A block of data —
★ ★ ★ ★

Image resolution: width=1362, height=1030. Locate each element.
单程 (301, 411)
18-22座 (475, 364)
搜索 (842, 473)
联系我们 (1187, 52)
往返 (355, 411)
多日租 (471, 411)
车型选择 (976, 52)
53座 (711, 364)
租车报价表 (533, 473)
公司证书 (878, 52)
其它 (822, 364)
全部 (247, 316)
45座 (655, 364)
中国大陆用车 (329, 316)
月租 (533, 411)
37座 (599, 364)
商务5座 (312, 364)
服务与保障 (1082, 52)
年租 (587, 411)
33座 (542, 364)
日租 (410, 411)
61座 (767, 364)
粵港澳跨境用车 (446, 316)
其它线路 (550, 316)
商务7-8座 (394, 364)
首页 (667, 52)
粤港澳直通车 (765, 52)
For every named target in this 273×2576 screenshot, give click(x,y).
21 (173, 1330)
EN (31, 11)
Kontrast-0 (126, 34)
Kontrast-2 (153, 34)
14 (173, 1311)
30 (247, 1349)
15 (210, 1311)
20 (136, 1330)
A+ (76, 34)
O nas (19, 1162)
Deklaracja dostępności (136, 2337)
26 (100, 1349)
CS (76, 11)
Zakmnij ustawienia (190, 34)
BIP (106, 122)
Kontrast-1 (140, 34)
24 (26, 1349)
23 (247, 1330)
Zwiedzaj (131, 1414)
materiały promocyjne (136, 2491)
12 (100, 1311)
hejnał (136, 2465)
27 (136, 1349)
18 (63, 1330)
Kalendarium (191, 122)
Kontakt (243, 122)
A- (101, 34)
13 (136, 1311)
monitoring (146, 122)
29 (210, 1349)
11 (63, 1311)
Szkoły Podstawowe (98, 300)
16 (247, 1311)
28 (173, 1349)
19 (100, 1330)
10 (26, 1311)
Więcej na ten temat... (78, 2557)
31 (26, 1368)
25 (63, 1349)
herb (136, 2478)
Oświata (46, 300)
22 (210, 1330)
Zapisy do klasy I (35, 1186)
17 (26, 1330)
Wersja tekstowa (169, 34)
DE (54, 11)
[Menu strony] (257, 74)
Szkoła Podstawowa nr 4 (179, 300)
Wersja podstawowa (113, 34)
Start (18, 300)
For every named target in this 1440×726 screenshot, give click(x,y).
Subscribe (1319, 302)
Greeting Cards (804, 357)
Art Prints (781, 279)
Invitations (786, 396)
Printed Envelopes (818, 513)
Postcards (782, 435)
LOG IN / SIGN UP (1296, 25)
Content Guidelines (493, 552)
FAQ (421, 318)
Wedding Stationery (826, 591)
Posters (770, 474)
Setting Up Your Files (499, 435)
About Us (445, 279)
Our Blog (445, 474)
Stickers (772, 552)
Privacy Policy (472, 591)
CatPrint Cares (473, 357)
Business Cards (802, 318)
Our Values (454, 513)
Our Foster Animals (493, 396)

★ ★ ★ ★

Problem statement —
Rename "租车报价表" to "包车报价表" in the lines from the start of the block of data up to and including the line with "33座 (542, 364)", and give back only those lines with everything else unchanged.

Task solution —
Image resolution: width=1362, height=1030. Locate each element.
单程 (301, 411)
18-22座 (475, 364)
搜索 (842, 473)
联系我们 (1187, 52)
往返 (355, 411)
多日租 (471, 411)
车型选择 (976, 52)
53座 (711, 364)
包车报价表 (533, 473)
公司证书 (878, 52)
其它 (822, 364)
全部 (247, 316)
45座 (655, 364)
中国大陆用车 (329, 316)
月租 (533, 411)
37座 (599, 364)
商务5座 (312, 364)
服务与保障 (1082, 52)
年租 (587, 411)
33座 (542, 364)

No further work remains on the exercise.